Adjacent to it, in the northeast corner,
Phase II continues to rise against the backdrop of trees and kudzu
vines. Phase II, a 135-acre pile, has been in operation since the state
permits cleared in 1978, though it stopped taking MSW in 1997. Now the
pile grows by roughly 275 tons per day, C&D from job sites
throughout the Triad. Most of it looks just like the stuff Geronimo
Gonzalez unloaded from the bed of his pickup earlier in the day:
pressboard, planks thorned with bent nails, empty caulk tubes, Drywall
scrap. The rubbish goes to the top of the pile, is broken down and
compressed by 120,000-pound tractors designed specifically for the job
and then gets covered with six inches of dirt before nightfall. When
the section fills up, it is sealed off and another is begun on top of
it.

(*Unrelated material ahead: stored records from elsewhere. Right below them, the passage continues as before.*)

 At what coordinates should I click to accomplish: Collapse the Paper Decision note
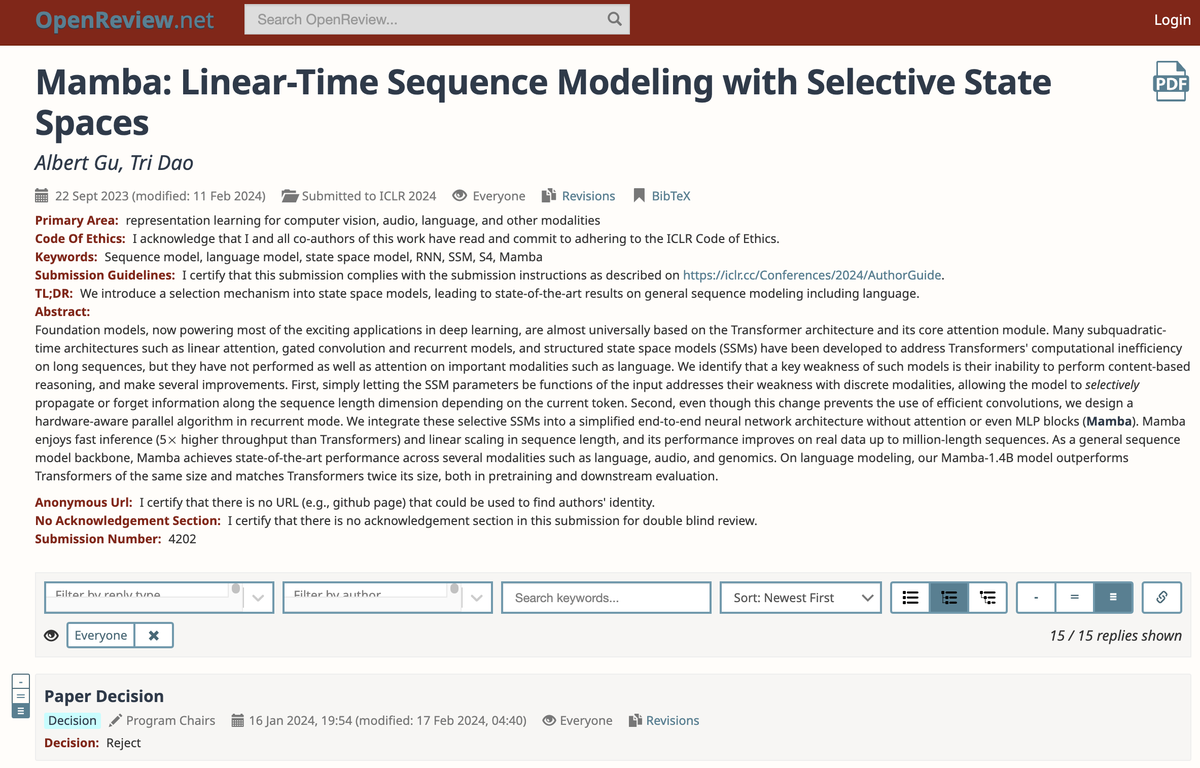point(21,681)
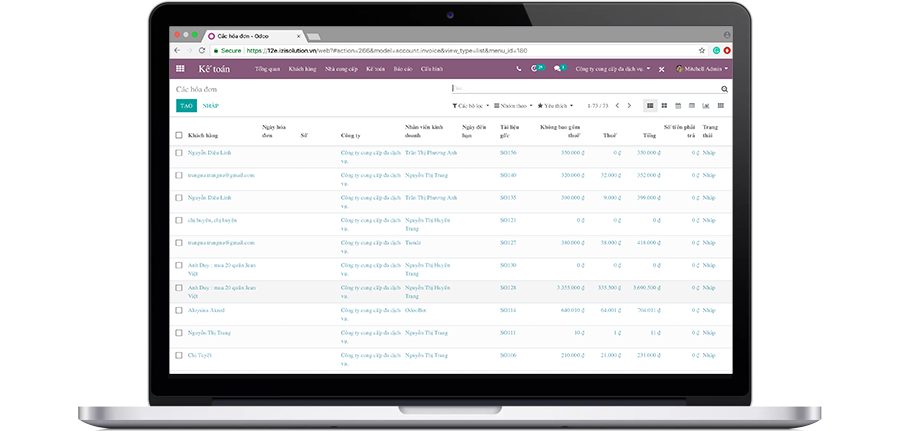Open the Khách hàng menu

coord(302,69)
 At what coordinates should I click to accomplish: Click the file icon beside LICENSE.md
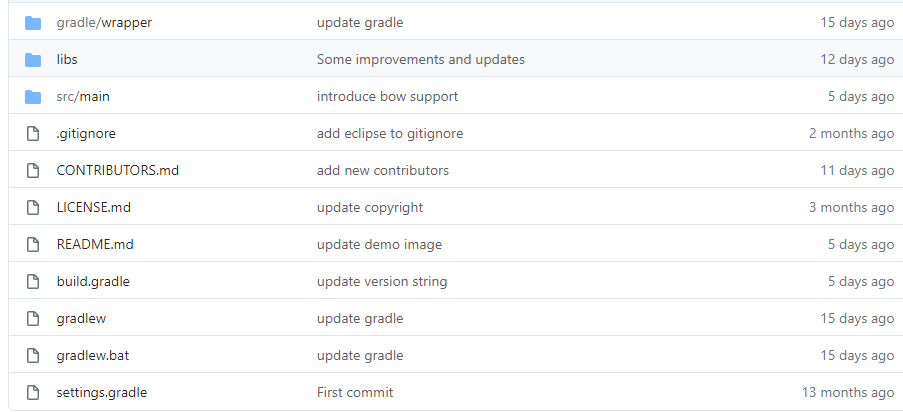(33, 208)
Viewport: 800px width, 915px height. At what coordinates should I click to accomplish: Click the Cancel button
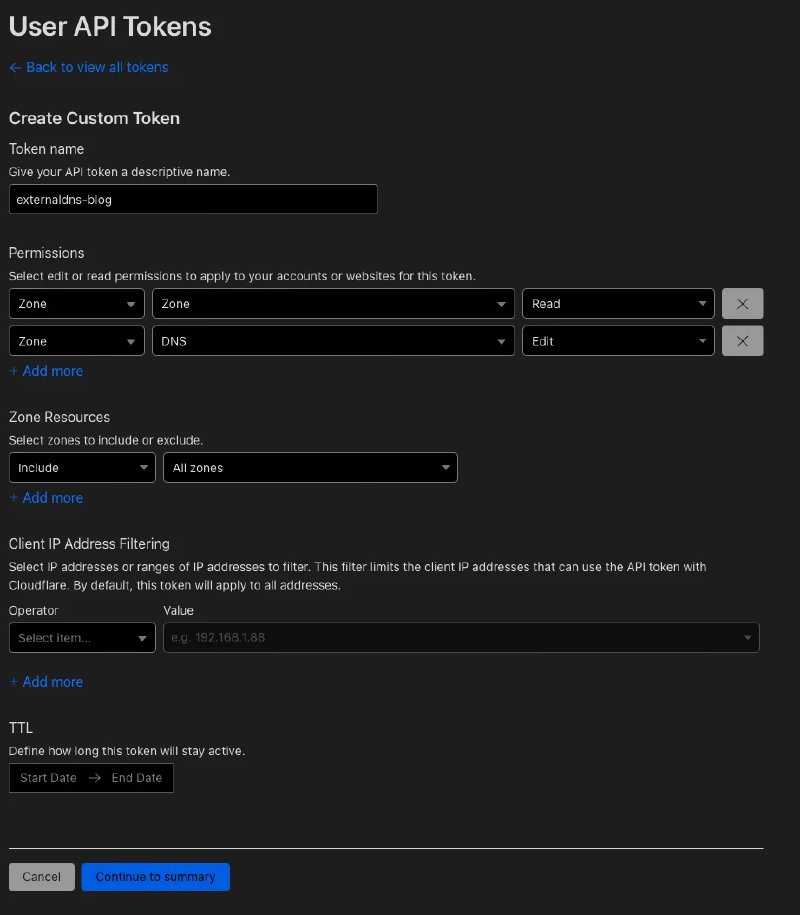tap(41, 876)
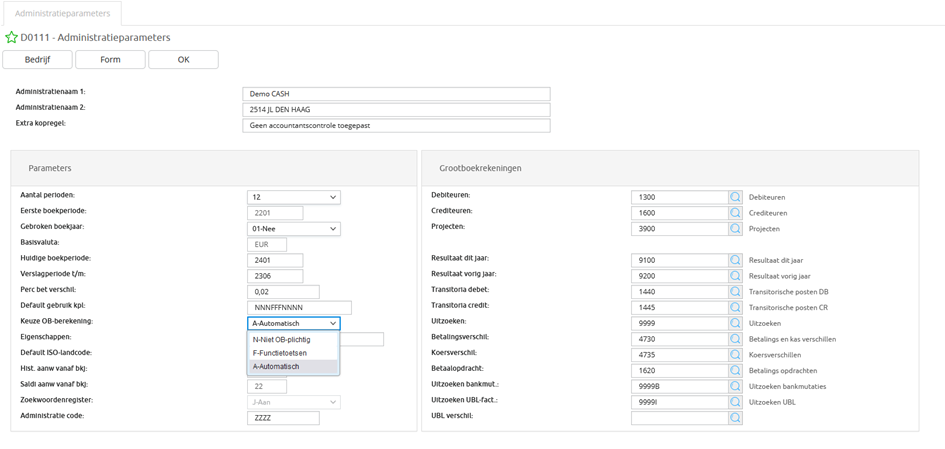Select N-Niet OB-plichtig option

tap(280, 339)
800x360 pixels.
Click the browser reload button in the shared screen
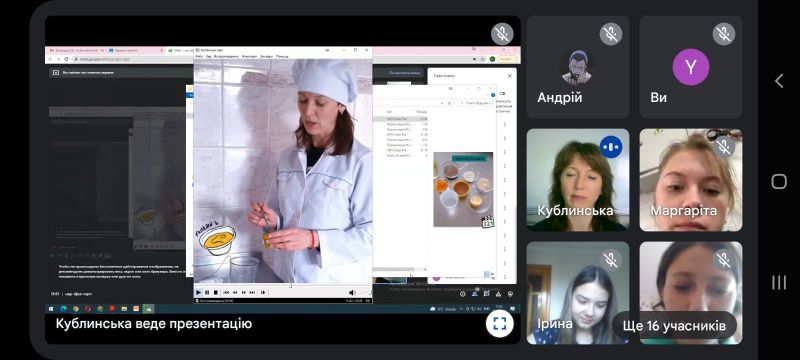[66, 59]
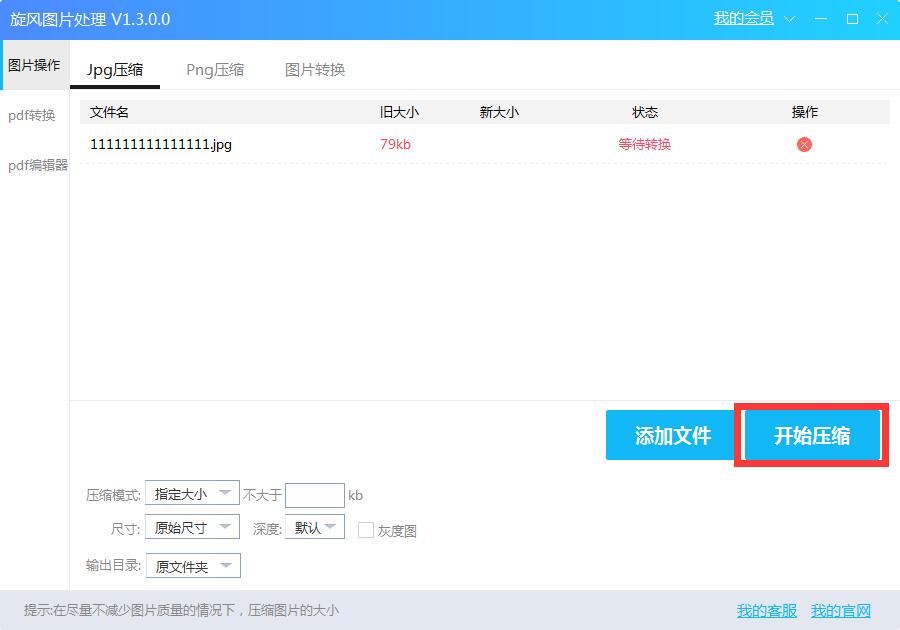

At this rate, and with no improvements or additions, Phase II
should last perhaps another nine years according to Greensboro
Environmental Director Jeryl Covington. Maybe more — like everything
else, it seems, the life span of the White Street Landfill is tied to
the real estate market. More construction and demolition mean more
C&D Today, the active portion of Phase II smells a bit like lumber
and dust. The stink — and in 2009, the stink is a metaphorical one — is
coming from Phase III, a 50-acre swath in the southwest corner of the
White Street Landfill, the quadrant of the property closest to
residential neighborhoods.
The stink is metaphorical because
people stopped complaining about the smell in 2006, when the city
stopped bringing the garbage of its citizens into the city-owned
landfill and began shipping it 70 or so miles away to a privately owned
one in Montgomery County. Phase III still accepts a limited amount of
what is technically deemed MSW — ashes and screening from city
wastewater treatment plants that looks like dirt and unspeakably gross
debris — but the turkey vultures have stopped hovering above the pile
and the litter fence around it has been windblown into disrepair.
The
2006 “closing” of the White Street Landfill can be looked at in myriad
ways. It was a boon to residents of Nealtown Road, a city-subsidized
community conceived, built and sold in the shadow of the landfill while
it was in full operation in the 1990s. It was an early political
victory for Goldie Wells, the Greensboro City Council member who
represents the neighborhoods in District 2 that are closest to the
landfill — she attempted to close debate on the subject at a council
meeting earlier this spring. Former Greensboro Mayor Keith Holliday
considered it a necessary step towards a long-term waste solution.
Current
Mayor Yvonne Johnson, who lives within a mile or two of White Street,
has spoken publicly against reopening the facility to MSW, though she
says she would explore the possibility of “mining” the existing
landfill if a technological solution were to arise that could turn the
refuse into energy or raw materials. And current District 4
Representative Mike Barber called the “closing” of the White Street
Landfill “the worst economic decision made by this city since 1808.”
“All
of this goes back to when we decided to go left instead of right,”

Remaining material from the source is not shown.